There
is “a time to be born and a time to die . . .” Each day, the body’s
cells—particularly, the skin and blood cells, are being produced anew. Since
their total number must be kept constant, a mechanism must be in place to
maintain a balance and remove any redundant cells. This mechanism, programmed
cell death (PCD), is an orderly, highly regulated process that functions to
keep normal cell division (mitosis) in check. There are other conditions in
which removal of cells—such as those that are old, diseased, or damaged from
exposure to toxic materials or radiation—benefits the organism. During
menstruation, the body sheds the lining of the uterus. By contrast, inadequate
PCD can lead to the spread of cancer or, for instance, babies born with fingers
still joined.
Responding
to signals arising from outside and within the cell to initiate PCD, the cell
undergoes a reduction in size as its components break down and condense. These
cell fragments (apoptotic bodies) become enclosed in a membrane, walling them
off and preventing them from damaging nearby cells. Phagocytic cells then
engulf and destroy the fragments.
Carl
Vogt, a German biologist working in Switzerland, was first to describe the
concept of PCD in 1842 while studying the development of tadpoles.
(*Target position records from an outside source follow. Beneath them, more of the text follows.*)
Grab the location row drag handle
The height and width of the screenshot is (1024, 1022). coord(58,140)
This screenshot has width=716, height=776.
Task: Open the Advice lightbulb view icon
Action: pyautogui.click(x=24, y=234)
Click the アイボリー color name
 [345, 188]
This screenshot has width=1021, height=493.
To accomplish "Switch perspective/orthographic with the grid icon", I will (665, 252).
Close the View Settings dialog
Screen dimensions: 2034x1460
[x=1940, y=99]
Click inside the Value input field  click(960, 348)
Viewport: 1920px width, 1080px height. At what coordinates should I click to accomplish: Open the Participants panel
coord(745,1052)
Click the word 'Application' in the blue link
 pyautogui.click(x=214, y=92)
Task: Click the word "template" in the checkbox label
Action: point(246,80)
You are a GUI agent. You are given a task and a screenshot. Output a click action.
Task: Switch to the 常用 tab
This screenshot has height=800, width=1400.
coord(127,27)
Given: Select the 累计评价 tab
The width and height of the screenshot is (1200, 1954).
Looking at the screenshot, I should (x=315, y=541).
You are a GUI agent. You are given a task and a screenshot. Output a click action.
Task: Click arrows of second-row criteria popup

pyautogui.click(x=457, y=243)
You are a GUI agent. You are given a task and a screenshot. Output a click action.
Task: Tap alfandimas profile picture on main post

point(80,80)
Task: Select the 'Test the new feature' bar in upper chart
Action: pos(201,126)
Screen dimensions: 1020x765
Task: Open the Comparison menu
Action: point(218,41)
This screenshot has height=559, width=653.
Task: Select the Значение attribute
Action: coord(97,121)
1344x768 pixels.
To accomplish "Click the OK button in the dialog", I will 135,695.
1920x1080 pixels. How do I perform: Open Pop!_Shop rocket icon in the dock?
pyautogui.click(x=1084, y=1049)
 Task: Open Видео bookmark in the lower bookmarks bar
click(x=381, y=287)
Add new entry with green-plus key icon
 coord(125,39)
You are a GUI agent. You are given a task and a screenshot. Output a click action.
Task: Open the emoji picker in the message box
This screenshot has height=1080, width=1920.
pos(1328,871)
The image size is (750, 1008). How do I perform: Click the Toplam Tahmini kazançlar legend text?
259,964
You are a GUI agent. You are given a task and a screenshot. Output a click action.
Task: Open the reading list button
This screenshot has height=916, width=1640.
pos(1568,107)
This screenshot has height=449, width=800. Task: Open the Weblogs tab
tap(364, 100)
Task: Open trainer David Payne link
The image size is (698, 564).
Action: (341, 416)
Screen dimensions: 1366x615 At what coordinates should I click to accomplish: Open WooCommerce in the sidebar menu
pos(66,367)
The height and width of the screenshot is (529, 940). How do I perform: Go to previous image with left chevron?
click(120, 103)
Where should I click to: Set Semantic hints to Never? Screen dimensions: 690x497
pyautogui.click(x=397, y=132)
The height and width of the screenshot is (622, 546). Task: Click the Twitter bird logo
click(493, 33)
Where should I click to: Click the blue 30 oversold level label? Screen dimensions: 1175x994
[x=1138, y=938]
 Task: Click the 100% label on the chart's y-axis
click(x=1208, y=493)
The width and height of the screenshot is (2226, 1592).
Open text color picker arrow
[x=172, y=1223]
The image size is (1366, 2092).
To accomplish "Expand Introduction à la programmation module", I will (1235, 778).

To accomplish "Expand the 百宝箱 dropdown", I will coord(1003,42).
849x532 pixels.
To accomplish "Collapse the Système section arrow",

In 1885, Walther
Flemming, another biologist, described this phenomenon in more precise detail;
Flemming’s fame rests on his discovery of mitosis and chromosomes, one of the
most significant discoveries in cell biology and in all of science. Interest in
PCD was revived in 1965, when the Australian pathologist John Foxton Ross Kerr
first described the ultramicroscopic characteristics of PCD and how it was a
normal process that differed from necrosis caused by tissue injury. It was Kerr
who was first to refer to PCD as apoptosis, from the Greek “falling off,” as
petals or leaves. During the 1970s, John E. Sulston, H. Robert Horvitz, and
Sydney Brenner, working at Cambridge University and studying the genetic
sequence of roundworms, gained an understanding of apoptosis at a molecular
level; the three were co-recipients of the 2002 Nobel Prize.